You need to install and wire the equipment according to the labeling and instructions. I'm not harshing on your asking a question, but note that that the following (and thus the reading) is a Code requirement.
There is already a harness of control wires running between the outdoor and indoor unit(s). The interior unit powers nothing but a fan and some LEDs, so most mini-split installations simply throw fan power into that bundle. Thus it is powered from the outdoor unit.
20A receptacles on 30A breakers
That's a no-go. The receptacle size must match the breaker size exactly for 20A, 30A and 50A breakers. 15A receptacles on 20A circuits are an exception, not a rule.

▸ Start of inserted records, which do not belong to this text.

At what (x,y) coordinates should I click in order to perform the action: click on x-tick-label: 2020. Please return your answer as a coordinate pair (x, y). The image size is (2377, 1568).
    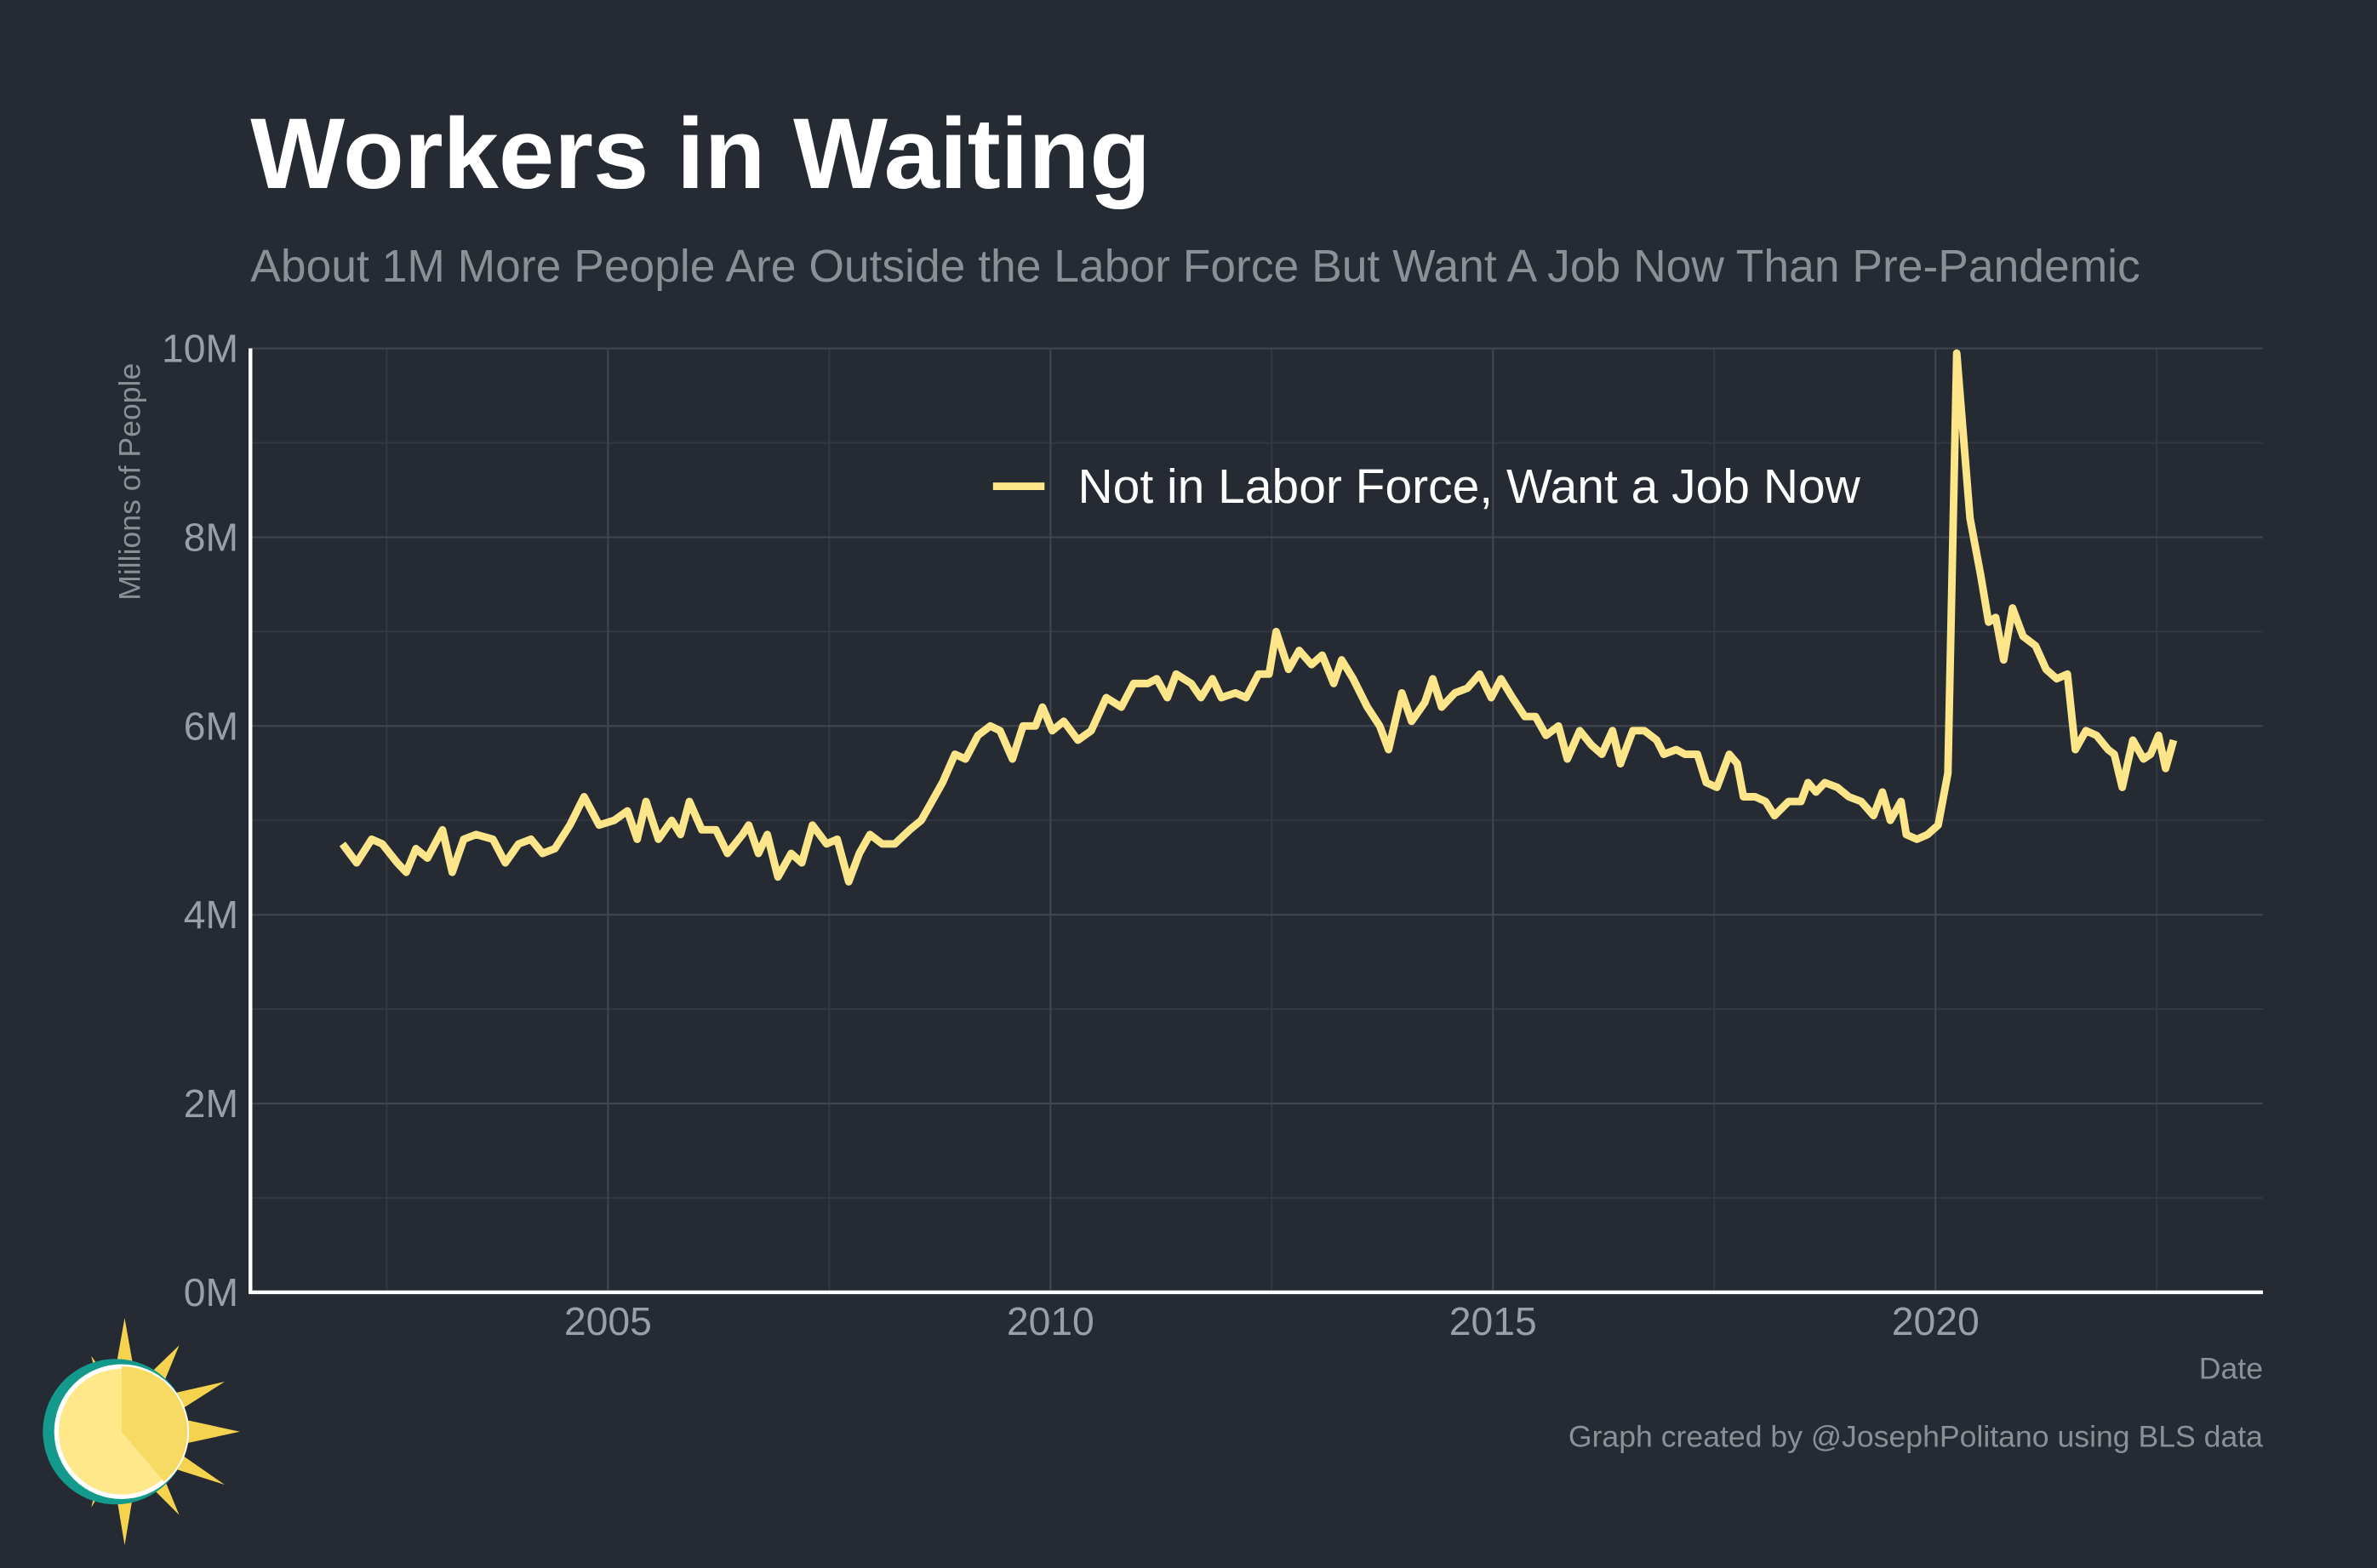
    Looking at the image, I should click on (1936, 1321).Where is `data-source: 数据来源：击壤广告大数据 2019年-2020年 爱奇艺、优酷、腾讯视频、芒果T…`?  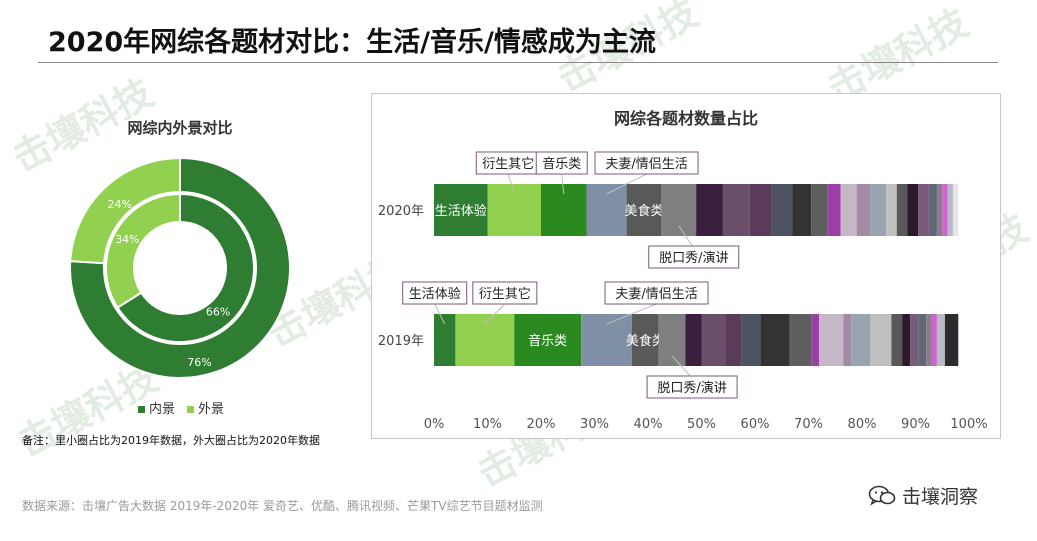
data-source: 数据来源：击壤广告大数据 2019年-2020年 爱奇艺、优酷、腾讯视频、芒果T… is located at coordinates (282, 506).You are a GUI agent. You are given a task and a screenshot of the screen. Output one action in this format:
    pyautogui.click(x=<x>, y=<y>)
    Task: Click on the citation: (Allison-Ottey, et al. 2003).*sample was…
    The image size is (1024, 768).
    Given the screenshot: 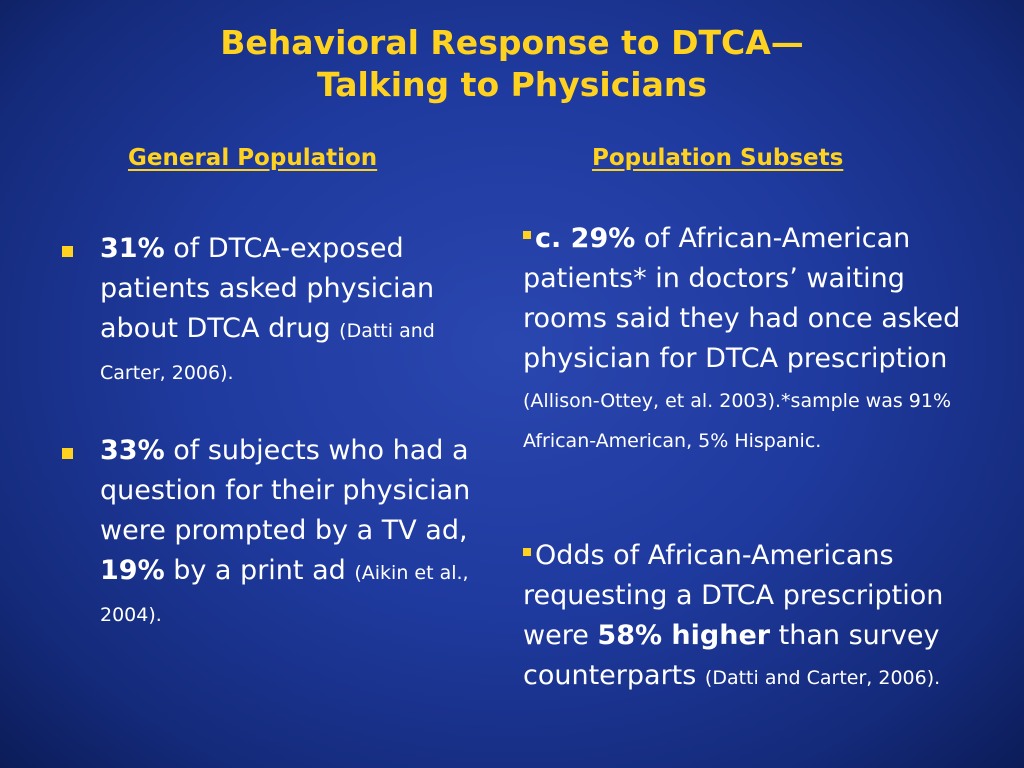 What is the action you would take?
    pyautogui.click(x=738, y=421)
     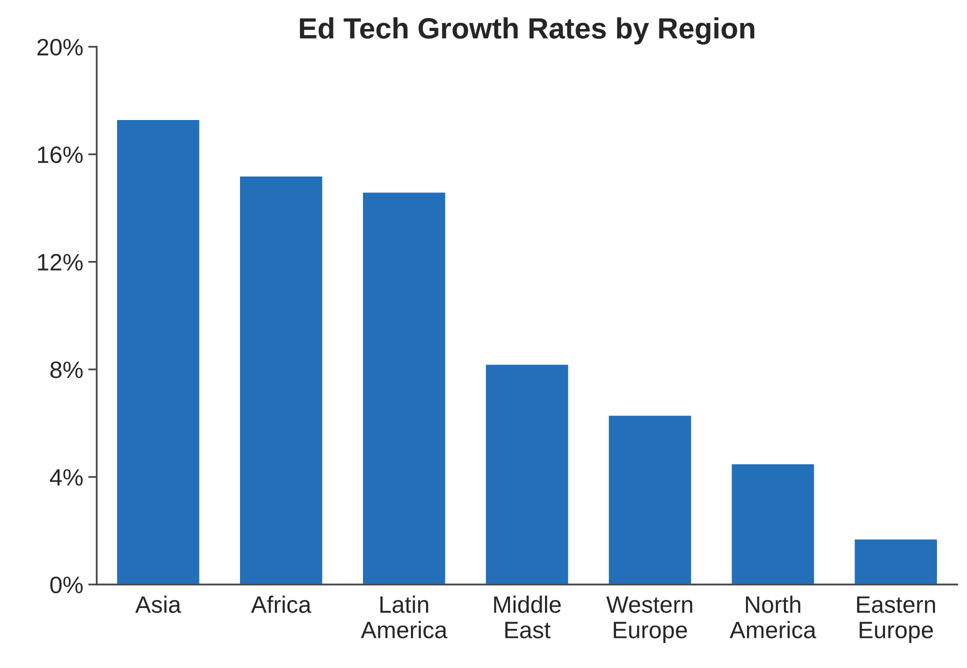 What do you see at coordinates (528, 617) in the screenshot?
I see `x-tick-label: Middle East` at bounding box center [528, 617].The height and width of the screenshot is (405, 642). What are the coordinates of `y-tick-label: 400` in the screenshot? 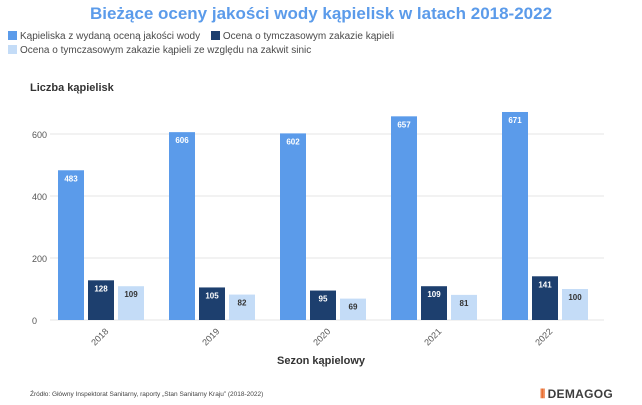 It's located at (40, 197).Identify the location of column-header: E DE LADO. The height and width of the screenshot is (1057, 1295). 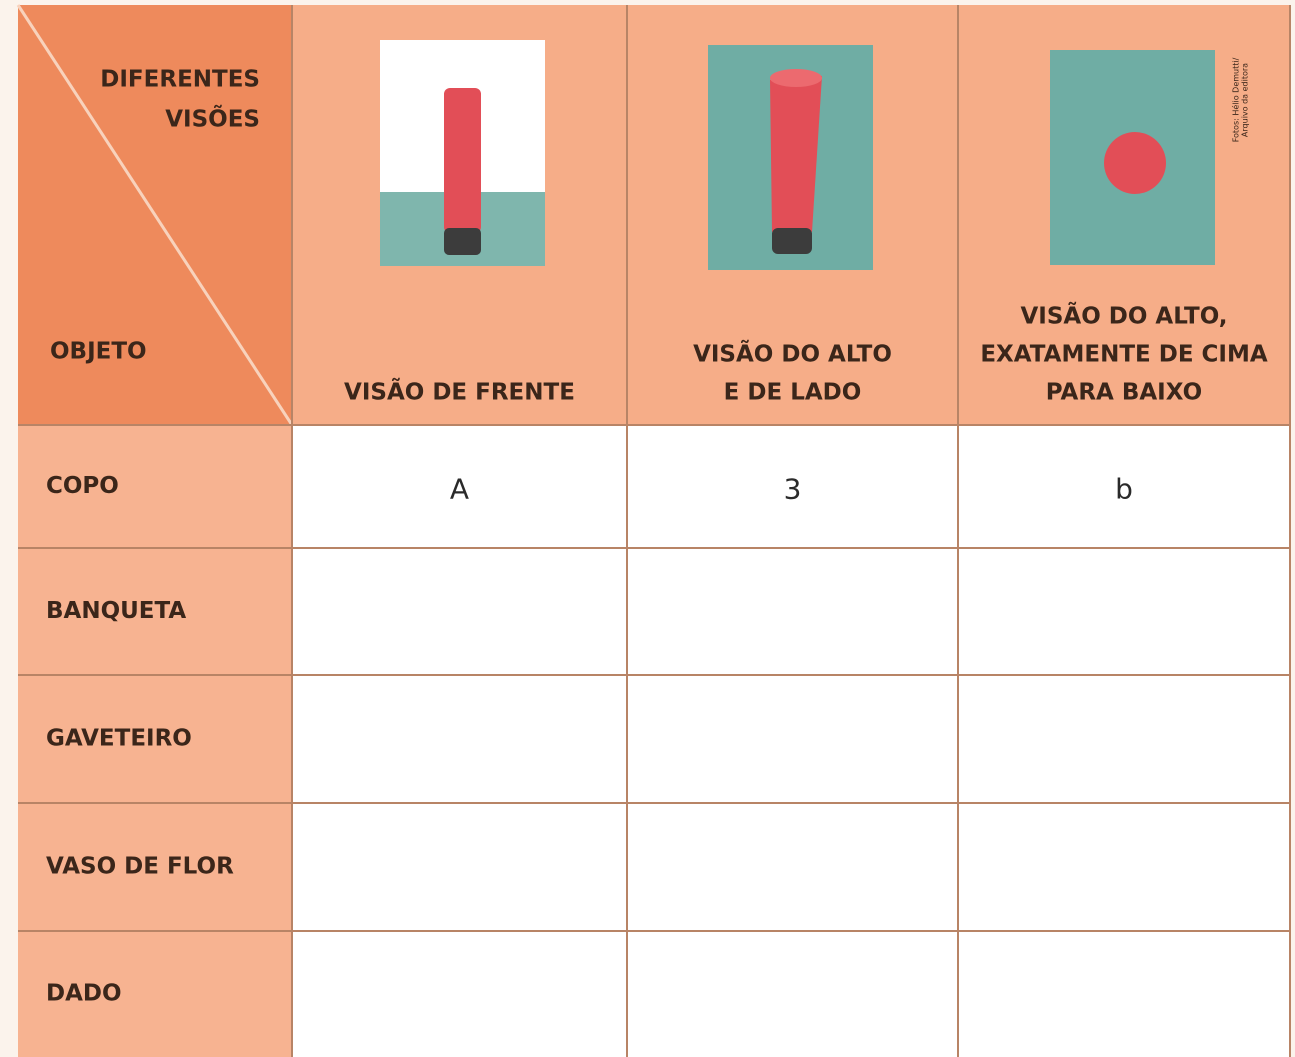
(793, 393).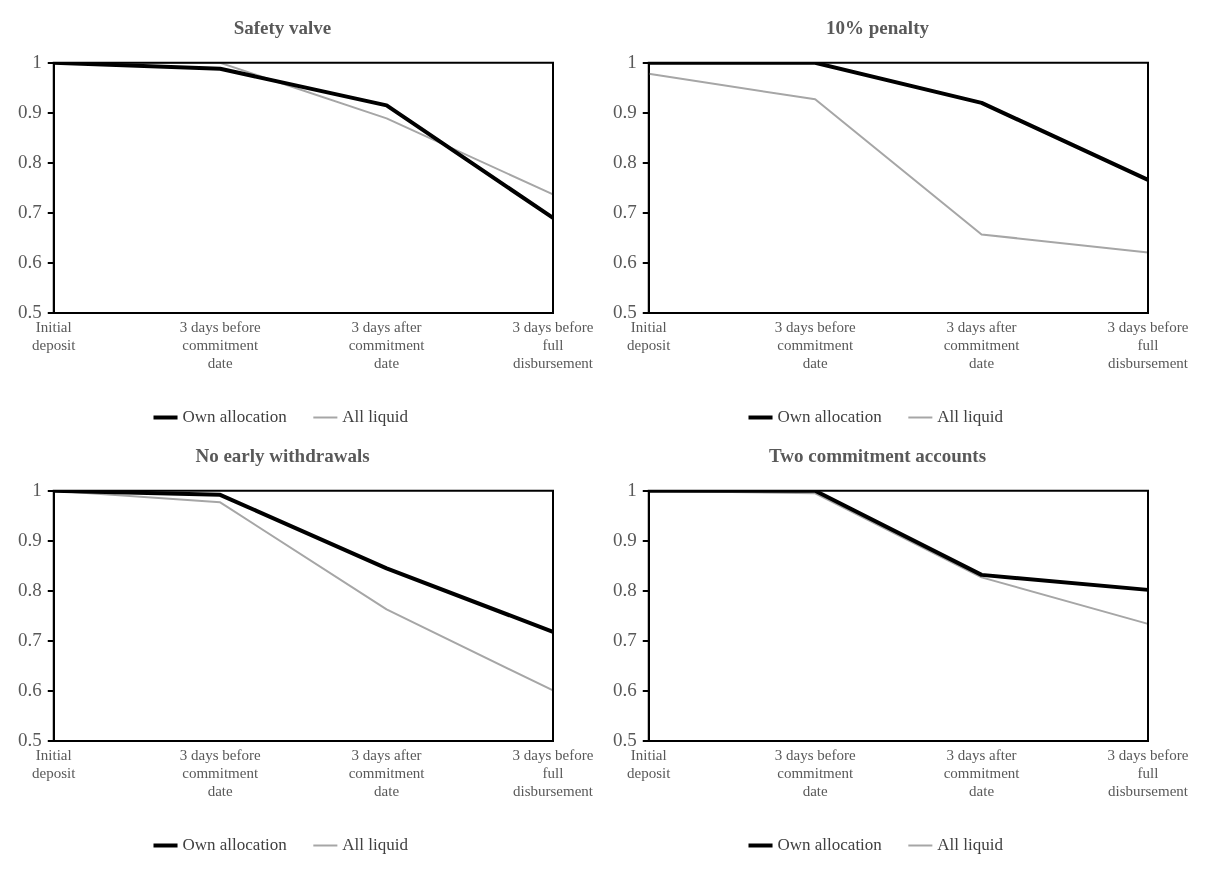  I want to click on chart-title: Safety valve, so click(282, 28).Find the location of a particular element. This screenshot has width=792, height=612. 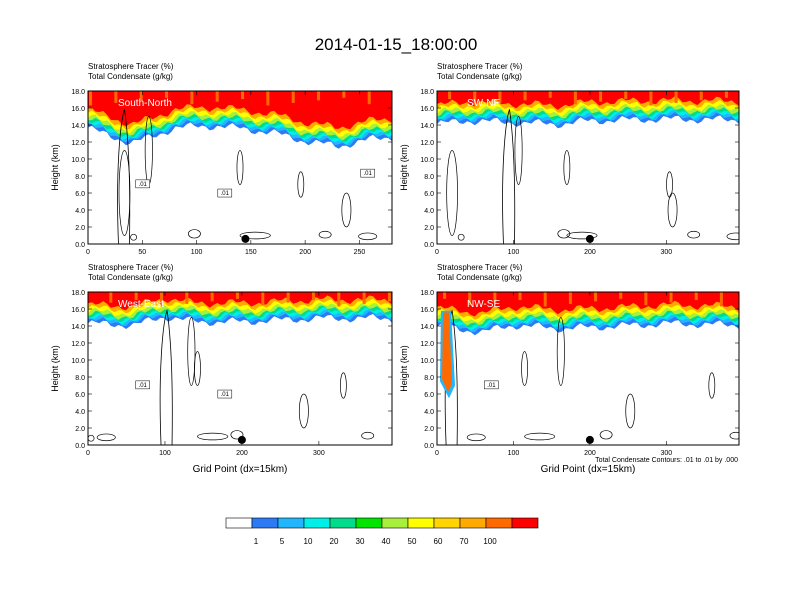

It's perfectly fine to use larger wire than is required, so the #10 is all good.
Further, the mini-split instructions are probably going to require a dedicated circuit. And are probably going to require it be hard-wired.
A disconnect near the A/C.
Code requires a disconnect switch near the unit - as in line-of-sight near, not "other side of wall" near.
Instructions will also (most likely) specify a hard-wired connection with a disconnect.
Now, 'ratchet freak' suggesed a subpanel to split the 30A into dual 20A circuits (or 20A and 15A depending on the needs of the MrCool). I totally agree. Note that a subpanel qualifies as a disconnect, so if the subpanel is placed outside near the unit, and feeds the compressor outlet back inside, we just crossed off the disconnect requirement :) "That was easy"
A 120V outlet is required within 25' of the unit
That is so the maintainer can plug in their vacuum pump. It is NOT required to be dedicated for the mini-split, it can be a general-use outlet. Yes, I know the MrCool unit is DIY for initial installation, but it might need servicing later by a pro certified for handling refrigerants. It's not just the certification, it's the required recovery equipment to prevent damage to the atmosphere, and the supply chain to recycle or destroy that refrigerant.
You cannot get 120V from a 240V circuit that you ran with /2 cable. (however if you ran /3 cable and you take it to a subpanel, you can stick a 120V breaker in the subpanel). Feel free to Extend some other shop circuit if needed.